We report the results from the most recent iterations of the panel: Versions 3 and 5. Version 3 included 638 genes and used the Nextera Flex for Enrichment kit. Version 5 included 756 genes and used the Twist Biosciences custom panel. A total 3962 patients were tested across the 20 phenotypic subpanels on versions 3 (n=2740) and 5 (n=1222) of the panel. Overall diagnostic success was 23.5%, with 4.8% of all diagnoses attributed to variants in newly added genes. Diagnostic success varied greatly between the phenotypic subpanels, from 66.7% within the CMD subpanel to 4.8% for the AD/FTD subpanel. The 5 most frequently reported genes were DMD, RYR1, SPG7, SPAST, and PMP22, respectively, accounting for 21.2% of all genetically resolved cases.

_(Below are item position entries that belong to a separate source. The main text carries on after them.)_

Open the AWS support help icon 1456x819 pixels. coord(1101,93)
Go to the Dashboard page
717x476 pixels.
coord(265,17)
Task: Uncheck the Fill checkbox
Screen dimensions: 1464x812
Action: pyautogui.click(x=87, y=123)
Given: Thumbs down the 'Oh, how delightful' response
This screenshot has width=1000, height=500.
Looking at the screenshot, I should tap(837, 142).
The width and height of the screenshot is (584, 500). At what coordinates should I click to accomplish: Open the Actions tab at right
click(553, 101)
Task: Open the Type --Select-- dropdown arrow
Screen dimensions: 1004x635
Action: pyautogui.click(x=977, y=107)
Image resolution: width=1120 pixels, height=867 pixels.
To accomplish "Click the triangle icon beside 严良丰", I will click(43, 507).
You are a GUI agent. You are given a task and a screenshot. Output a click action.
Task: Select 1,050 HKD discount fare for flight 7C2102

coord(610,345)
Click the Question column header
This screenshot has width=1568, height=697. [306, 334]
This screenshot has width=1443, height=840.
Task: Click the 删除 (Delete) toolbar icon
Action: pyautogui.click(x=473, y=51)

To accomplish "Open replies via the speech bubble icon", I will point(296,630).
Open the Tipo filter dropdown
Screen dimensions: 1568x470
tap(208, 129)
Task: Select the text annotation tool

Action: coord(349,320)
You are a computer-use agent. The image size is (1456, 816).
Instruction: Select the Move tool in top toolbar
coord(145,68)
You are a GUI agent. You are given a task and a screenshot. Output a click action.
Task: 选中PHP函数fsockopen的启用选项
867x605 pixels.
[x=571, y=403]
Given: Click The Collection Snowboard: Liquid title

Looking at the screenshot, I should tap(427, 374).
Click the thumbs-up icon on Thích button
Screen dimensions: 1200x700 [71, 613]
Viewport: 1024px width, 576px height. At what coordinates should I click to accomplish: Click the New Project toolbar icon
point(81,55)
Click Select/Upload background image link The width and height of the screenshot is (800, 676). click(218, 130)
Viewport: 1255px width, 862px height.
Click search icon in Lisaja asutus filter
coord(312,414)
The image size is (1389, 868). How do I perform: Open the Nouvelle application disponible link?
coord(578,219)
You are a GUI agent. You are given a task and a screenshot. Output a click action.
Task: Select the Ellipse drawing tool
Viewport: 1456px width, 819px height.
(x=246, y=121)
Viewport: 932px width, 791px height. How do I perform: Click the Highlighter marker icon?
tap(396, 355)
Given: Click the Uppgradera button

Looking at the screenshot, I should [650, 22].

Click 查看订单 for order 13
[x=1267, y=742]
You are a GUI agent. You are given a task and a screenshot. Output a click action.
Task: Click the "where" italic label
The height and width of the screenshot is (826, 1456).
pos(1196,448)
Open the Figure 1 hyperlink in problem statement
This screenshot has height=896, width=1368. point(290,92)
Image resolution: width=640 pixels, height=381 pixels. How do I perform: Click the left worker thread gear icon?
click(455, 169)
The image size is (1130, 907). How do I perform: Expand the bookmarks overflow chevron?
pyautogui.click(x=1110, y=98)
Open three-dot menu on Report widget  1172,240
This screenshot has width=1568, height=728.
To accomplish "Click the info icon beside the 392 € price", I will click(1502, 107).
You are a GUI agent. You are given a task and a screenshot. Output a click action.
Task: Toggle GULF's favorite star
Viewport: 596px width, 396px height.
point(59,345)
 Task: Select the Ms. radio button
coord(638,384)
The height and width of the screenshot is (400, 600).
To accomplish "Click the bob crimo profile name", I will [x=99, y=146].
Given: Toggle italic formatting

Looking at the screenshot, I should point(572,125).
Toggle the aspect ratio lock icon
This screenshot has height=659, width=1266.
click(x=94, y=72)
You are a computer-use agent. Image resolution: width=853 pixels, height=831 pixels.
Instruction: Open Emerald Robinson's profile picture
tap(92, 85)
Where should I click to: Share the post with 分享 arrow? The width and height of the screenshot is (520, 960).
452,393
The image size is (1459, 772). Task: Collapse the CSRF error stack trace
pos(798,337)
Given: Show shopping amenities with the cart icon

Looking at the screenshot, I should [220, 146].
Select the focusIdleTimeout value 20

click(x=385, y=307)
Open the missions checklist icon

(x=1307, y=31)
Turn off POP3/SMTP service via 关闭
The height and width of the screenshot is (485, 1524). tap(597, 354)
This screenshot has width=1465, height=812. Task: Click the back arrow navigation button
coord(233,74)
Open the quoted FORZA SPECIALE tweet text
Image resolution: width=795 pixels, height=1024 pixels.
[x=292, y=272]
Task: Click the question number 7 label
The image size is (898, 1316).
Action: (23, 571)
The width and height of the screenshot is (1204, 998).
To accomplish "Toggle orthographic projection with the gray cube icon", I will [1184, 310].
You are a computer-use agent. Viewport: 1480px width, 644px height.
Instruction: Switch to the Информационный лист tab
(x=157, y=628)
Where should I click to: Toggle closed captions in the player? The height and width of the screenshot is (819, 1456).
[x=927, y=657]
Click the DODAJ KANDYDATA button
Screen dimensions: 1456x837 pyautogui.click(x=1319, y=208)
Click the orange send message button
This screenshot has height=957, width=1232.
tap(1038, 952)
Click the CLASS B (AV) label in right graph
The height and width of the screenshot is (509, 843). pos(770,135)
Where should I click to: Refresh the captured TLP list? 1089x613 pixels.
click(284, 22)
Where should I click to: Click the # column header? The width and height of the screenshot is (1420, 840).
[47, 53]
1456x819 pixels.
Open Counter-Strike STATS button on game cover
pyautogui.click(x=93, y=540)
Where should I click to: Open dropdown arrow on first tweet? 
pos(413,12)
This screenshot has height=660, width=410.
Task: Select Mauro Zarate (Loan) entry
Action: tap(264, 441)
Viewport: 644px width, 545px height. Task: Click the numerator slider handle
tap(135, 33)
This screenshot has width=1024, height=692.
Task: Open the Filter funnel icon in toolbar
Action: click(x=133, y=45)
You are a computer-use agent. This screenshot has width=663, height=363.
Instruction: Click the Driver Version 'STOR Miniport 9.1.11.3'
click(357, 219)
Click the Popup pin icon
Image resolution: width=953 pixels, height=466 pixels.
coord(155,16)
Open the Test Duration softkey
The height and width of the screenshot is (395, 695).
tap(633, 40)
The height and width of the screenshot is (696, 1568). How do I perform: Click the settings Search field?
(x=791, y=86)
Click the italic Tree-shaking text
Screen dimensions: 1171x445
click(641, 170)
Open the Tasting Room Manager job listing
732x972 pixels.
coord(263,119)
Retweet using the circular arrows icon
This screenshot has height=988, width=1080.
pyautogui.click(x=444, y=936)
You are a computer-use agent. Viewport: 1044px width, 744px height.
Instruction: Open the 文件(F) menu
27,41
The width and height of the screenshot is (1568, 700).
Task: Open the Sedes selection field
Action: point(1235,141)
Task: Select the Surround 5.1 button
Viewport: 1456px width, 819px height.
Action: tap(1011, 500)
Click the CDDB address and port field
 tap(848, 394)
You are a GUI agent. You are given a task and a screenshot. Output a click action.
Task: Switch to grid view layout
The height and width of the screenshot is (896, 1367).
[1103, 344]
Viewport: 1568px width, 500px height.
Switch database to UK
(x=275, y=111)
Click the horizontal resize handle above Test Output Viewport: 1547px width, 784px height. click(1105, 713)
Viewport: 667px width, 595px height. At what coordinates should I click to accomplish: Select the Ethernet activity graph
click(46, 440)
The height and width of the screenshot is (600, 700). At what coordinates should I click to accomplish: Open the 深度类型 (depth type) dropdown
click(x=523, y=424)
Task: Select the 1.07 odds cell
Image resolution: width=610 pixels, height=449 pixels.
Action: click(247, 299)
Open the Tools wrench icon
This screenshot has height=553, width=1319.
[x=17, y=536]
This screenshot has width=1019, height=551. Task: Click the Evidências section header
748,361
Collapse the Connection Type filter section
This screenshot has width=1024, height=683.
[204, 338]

The shift in chemistries resulted in greater coverage across complex genes that were previously not well-resolved. This enabled improved copy number variant (CNV) calling with an increased proportion (7.3%) of all genetic diagnoses attributed to CNVs.
This study highlights the benefits of a centralised diagnostic facility. Through the analysis of the data generated we have been able to deduce trends pertaining broadly to the diagnosis of neuromuscular disorders as well as provide key insights into specific phenotypes and genetic associations.